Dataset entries
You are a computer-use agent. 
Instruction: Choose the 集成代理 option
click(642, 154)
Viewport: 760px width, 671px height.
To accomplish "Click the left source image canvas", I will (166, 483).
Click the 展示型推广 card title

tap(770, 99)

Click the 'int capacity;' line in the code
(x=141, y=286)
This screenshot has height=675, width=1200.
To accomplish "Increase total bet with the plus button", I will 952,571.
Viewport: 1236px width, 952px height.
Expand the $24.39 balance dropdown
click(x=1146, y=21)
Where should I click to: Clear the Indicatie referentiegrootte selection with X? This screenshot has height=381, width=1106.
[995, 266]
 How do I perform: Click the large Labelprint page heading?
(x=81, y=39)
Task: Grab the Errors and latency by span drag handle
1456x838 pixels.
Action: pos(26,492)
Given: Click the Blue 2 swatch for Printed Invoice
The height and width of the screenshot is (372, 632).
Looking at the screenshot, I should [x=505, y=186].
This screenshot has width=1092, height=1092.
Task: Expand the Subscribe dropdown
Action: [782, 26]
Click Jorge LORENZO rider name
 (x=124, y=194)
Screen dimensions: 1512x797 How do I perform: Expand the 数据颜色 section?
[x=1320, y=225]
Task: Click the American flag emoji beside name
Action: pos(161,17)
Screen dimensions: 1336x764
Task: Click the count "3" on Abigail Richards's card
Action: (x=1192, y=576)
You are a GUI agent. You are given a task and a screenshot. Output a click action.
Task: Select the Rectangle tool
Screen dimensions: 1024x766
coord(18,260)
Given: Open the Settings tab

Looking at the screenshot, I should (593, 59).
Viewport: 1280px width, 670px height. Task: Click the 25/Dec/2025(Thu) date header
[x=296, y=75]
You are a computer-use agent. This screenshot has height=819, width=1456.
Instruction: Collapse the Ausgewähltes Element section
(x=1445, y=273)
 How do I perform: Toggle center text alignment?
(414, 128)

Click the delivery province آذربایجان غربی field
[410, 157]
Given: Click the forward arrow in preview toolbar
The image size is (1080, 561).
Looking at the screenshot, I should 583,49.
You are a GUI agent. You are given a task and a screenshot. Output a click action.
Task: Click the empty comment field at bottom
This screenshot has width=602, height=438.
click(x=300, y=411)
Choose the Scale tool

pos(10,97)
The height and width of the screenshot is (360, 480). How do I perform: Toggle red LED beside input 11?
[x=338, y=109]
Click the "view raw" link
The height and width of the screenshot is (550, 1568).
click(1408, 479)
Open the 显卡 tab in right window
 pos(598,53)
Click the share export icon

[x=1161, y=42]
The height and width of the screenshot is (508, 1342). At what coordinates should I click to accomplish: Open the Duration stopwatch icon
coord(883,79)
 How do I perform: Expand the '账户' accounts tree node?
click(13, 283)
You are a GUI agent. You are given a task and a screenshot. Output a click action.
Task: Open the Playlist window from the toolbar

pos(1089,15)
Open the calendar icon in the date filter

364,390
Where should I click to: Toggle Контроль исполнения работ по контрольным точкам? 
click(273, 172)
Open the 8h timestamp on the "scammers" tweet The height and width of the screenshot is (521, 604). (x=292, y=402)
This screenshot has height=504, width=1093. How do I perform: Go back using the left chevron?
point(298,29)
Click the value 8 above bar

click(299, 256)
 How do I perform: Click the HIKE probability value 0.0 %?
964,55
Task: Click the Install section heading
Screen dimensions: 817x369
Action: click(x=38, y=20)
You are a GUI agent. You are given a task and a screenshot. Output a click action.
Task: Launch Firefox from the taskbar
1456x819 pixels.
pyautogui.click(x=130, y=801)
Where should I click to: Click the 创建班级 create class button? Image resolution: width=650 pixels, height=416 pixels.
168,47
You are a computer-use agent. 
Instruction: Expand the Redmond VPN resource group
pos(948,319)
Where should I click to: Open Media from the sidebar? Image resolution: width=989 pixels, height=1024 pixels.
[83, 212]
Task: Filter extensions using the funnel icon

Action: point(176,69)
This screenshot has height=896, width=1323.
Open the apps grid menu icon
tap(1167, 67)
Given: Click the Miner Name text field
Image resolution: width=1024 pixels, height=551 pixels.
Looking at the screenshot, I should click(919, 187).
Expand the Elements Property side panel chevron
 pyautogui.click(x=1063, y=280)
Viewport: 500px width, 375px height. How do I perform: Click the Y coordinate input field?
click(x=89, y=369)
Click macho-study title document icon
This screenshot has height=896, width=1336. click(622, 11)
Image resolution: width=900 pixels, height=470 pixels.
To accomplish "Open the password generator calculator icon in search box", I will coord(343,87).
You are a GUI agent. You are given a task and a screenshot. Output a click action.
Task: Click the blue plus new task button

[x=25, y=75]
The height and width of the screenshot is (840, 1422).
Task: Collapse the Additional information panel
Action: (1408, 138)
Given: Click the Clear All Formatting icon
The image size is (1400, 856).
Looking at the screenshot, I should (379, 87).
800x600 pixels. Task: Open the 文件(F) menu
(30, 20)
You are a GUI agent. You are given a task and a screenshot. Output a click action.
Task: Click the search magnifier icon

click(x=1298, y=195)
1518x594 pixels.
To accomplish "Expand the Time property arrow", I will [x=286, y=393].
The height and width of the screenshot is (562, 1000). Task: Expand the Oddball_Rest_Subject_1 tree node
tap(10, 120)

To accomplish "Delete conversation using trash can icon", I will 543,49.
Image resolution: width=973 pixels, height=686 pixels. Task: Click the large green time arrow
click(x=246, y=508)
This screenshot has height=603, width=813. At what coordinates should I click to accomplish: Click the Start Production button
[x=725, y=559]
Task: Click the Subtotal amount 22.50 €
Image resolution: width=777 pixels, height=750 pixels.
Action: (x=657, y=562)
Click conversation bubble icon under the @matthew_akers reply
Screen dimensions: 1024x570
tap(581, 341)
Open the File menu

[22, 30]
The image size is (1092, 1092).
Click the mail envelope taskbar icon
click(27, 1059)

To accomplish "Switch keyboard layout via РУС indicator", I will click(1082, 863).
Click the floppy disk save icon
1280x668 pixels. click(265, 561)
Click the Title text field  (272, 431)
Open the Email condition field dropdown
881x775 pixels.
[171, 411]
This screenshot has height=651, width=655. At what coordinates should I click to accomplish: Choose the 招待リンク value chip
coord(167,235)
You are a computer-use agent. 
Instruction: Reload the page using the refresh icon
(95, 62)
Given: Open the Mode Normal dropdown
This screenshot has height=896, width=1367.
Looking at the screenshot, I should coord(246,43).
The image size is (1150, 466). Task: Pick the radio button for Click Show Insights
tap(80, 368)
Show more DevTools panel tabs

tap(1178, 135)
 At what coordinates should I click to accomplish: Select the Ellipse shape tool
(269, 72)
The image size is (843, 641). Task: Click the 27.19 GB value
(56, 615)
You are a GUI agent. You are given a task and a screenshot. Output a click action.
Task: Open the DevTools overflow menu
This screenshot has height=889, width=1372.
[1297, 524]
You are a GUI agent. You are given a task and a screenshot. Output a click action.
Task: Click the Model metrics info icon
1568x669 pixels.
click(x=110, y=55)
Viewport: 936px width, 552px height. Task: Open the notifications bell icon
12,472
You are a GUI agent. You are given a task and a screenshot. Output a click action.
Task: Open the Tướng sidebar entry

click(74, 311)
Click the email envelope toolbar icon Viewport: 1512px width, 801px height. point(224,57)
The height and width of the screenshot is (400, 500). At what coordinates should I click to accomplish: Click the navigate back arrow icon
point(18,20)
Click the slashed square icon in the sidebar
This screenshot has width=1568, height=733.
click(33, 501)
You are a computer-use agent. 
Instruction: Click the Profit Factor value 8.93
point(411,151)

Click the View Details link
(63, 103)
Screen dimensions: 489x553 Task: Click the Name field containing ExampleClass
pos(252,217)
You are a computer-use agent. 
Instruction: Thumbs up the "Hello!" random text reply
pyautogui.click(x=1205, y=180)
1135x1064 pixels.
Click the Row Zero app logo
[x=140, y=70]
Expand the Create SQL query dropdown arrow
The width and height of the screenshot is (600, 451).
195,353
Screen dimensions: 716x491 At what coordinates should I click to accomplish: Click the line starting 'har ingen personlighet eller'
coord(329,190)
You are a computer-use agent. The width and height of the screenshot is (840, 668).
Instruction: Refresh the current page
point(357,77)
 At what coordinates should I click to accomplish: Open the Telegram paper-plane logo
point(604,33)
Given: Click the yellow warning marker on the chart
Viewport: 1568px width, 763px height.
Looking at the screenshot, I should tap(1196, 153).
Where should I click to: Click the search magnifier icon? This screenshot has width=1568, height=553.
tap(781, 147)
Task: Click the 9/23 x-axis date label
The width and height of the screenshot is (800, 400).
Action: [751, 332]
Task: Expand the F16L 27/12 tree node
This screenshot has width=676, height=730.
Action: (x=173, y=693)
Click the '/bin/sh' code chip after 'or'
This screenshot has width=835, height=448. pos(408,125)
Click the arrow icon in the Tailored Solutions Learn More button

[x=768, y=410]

### Written request
Repeat the material from the line with "Open the 显卡 tab in right window" to the line with "tap(1167, 67)", both included, exactly as it appears.

### Solution to the problem
Open the 显卡 tab in right window
 pos(598,53)
Click the share export icon

[x=1161, y=42]
The height and width of the screenshot is (508, 1342). At what coordinates should I click to accomplish: Open the Duration stopwatch icon
coord(883,79)
 How do I perform: Expand the '账户' accounts tree node?
click(13, 283)
You are a GUI agent. You are given a task and a screenshot. Output a click action.
Task: Open the Playlist window from the toolbar

pos(1089,15)
Open the calendar icon in the date filter

364,390
Where should I click to: Toggle Контроль исполнения работ по контрольным точкам? 
click(273, 172)
Open the 8h timestamp on the "scammers" tweet The height and width of the screenshot is (521, 604). (x=292, y=402)
This screenshot has height=504, width=1093. How do I perform: Go back using the left chevron?
point(298,29)
Click the value 8 above bar

click(299, 256)
 How do I perform: Click the HIKE probability value 0.0 %?
964,55
Task: Click the Install section heading
Screen dimensions: 817x369
Action: click(x=38, y=20)
You are a GUI agent. You are given a task and a screenshot. Output a click action.
Task: Launch Firefox from the taskbar
1456x819 pixels.
pyautogui.click(x=130, y=801)
Where should I click to: Click the 创建班级 create class button? Image resolution: width=650 pixels, height=416 pixels.
168,47
You are a computer-use agent. 
Instruction: Expand the Redmond VPN resource group
pos(948,319)
Where should I click to: Open Media from the sidebar? Image resolution: width=989 pixels, height=1024 pixels.
[83, 212]
Task: Filter extensions using the funnel icon

Action: point(176,69)
This screenshot has height=896, width=1323.
Open the apps grid menu icon
tap(1167, 67)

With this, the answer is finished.